___ Entries supplied
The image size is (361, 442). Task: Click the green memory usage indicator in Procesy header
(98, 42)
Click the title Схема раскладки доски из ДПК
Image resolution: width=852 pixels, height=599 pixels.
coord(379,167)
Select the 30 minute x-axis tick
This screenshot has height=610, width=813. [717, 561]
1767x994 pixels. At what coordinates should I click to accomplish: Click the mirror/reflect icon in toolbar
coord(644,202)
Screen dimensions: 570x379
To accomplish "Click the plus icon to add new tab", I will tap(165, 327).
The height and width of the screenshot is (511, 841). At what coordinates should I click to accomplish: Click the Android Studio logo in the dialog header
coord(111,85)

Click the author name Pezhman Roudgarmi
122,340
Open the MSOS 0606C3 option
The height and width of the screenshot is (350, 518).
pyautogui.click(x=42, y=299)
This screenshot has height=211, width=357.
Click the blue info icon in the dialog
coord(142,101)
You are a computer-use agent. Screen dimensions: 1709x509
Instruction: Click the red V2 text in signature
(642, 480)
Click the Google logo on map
______
What is expected: Please copy out each entry exactly as it appears above.

Output of the exercise:
The image size is (361, 442). Task: Click the green memory usage indicator in Procesy header
(98, 42)
Click the title Схема раскладки доски из ДПК
Image resolution: width=852 pixels, height=599 pixels.
coord(379,167)
Select the 30 minute x-axis tick
This screenshot has height=610, width=813. [717, 561]
1767x994 pixels. At what coordinates should I click to accomplish: Click the mirror/reflect icon in toolbar
coord(644,202)
Screen dimensions: 570x379
To accomplish "Click the plus icon to add new tab", I will tap(165, 327).
The height and width of the screenshot is (511, 841). At what coordinates should I click to accomplish: Click the Android Studio logo in the dialog header
coord(111,85)

Click the author name Pezhman Roudgarmi
122,340
Open the MSOS 0606C3 option
The height and width of the screenshot is (350, 518).
pyautogui.click(x=42, y=299)
This screenshot has height=211, width=357.
Click the blue info icon in the dialog
coord(142,101)
You are a computer-use agent. Screen dimensions: 1709x509
Instruction: Click the red V2 text in signature
(642, 480)
Click the Google logo on map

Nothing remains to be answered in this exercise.